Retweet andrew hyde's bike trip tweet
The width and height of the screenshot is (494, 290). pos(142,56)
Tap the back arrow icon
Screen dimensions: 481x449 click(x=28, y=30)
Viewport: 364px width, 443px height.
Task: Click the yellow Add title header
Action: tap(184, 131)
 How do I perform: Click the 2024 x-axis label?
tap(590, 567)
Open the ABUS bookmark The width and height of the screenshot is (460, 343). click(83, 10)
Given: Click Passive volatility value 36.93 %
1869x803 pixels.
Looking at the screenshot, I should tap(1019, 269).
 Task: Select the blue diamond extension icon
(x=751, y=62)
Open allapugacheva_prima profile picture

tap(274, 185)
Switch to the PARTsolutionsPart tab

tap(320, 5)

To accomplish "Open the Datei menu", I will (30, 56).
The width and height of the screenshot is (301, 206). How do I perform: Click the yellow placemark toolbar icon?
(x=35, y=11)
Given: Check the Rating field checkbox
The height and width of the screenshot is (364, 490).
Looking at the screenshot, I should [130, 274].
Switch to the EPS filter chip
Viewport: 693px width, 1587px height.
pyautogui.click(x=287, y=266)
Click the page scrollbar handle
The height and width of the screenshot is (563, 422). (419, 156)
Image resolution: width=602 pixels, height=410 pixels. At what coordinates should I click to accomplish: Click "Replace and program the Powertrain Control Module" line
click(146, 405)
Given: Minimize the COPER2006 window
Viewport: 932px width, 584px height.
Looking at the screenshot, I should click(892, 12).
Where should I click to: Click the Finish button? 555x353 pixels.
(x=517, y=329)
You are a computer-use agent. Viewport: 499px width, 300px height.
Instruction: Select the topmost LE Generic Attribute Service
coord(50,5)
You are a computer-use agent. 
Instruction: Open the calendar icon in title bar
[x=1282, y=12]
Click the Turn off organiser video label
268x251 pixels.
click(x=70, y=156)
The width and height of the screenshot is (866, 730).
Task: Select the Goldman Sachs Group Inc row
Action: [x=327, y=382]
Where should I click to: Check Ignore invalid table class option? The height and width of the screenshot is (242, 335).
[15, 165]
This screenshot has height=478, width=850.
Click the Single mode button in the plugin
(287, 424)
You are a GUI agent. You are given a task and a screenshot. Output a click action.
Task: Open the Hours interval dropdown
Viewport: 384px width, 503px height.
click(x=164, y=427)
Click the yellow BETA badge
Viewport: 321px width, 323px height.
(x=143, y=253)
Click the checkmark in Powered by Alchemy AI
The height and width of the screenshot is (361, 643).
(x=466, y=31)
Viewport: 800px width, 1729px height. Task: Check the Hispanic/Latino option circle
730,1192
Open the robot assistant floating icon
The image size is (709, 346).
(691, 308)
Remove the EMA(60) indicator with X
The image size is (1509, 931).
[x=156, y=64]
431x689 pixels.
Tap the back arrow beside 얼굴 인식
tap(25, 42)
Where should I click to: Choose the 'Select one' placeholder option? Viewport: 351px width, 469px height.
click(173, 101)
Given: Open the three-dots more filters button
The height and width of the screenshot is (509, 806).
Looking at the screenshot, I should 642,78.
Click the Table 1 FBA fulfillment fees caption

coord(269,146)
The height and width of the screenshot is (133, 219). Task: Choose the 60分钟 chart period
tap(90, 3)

────────────────────

* AIM OF THE TASK
Exact copies of all the records are to be printed.

* EXERCISE SOLUTION
Retweet andrew hyde's bike trip tweet
The width and height of the screenshot is (494, 290). pos(142,56)
Tap the back arrow icon
Screen dimensions: 481x449 click(x=28, y=30)
Viewport: 364px width, 443px height.
Task: Click the yellow Add title header
Action: tap(184, 131)
 How do I perform: Click the 2024 x-axis label?
tap(590, 567)
Open the ABUS bookmark The width and height of the screenshot is (460, 343). click(83, 10)
Given: Click Passive volatility value 36.93 %
1869x803 pixels.
Looking at the screenshot, I should tap(1019, 269).
 Task: Select the blue diamond extension icon
(x=751, y=62)
Open allapugacheva_prima profile picture

tap(274, 185)
Switch to the PARTsolutionsPart tab

tap(320, 5)

To accomplish "Open the Datei menu", I will (30, 56).
The width and height of the screenshot is (301, 206). How do I perform: Click the yellow placemark toolbar icon?
(x=35, y=11)
Given: Check the Rating field checkbox
The height and width of the screenshot is (364, 490).
Looking at the screenshot, I should [130, 274].
Switch to the EPS filter chip
Viewport: 693px width, 1587px height.
pyautogui.click(x=287, y=266)
Click the page scrollbar handle
The height and width of the screenshot is (563, 422). (419, 156)
Image resolution: width=602 pixels, height=410 pixels. At what coordinates should I click to accomplish: Click "Replace and program the Powertrain Control Module" line
click(146, 405)
Given: Minimize the COPER2006 window
Viewport: 932px width, 584px height.
Looking at the screenshot, I should click(892, 12).
Where should I click to: Click the Finish button? 555x353 pixels.
(x=517, y=329)
You are a computer-use agent. Viewport: 499px width, 300px height.
Instruction: Select the topmost LE Generic Attribute Service
coord(50,5)
You are a computer-use agent. 
Instruction: Open the calendar icon in title bar
[x=1282, y=12]
Click the Turn off organiser video label
268x251 pixels.
click(x=70, y=156)
The width and height of the screenshot is (866, 730).
Task: Select the Goldman Sachs Group Inc row
Action: [x=327, y=382]
Where should I click to: Check Ignore invalid table class option? The height and width of the screenshot is (242, 335).
[15, 165]
This screenshot has height=478, width=850.
Click the Single mode button in the plugin
(287, 424)
You are a GUI agent. You are given a task and a screenshot. Output a click action.
Task: Open the Hours interval dropdown
Viewport: 384px width, 503px height.
click(x=164, y=427)
Click the yellow BETA badge
Viewport: 321px width, 323px height.
(x=143, y=253)
Click the checkmark in Powered by Alchemy AI
The height and width of the screenshot is (361, 643).
(x=466, y=31)
Viewport: 800px width, 1729px height. Task: Check the Hispanic/Latino option circle
730,1192
Open the robot assistant floating icon
The image size is (709, 346).
(691, 308)
Remove the EMA(60) indicator with X
The image size is (1509, 931).
[x=156, y=64]
431x689 pixels.
Tap the back arrow beside 얼굴 인식
tap(25, 42)
Where should I click to: Choose the 'Select one' placeholder option? Viewport: 351px width, 469px height.
click(173, 101)
Given: Open the three-dots more filters button
The height and width of the screenshot is (509, 806).
Looking at the screenshot, I should 642,78.
Click the Table 1 FBA fulfillment fees caption

coord(269,146)
The height and width of the screenshot is (133, 219). Task: Choose the 60分钟 chart period
tap(90, 3)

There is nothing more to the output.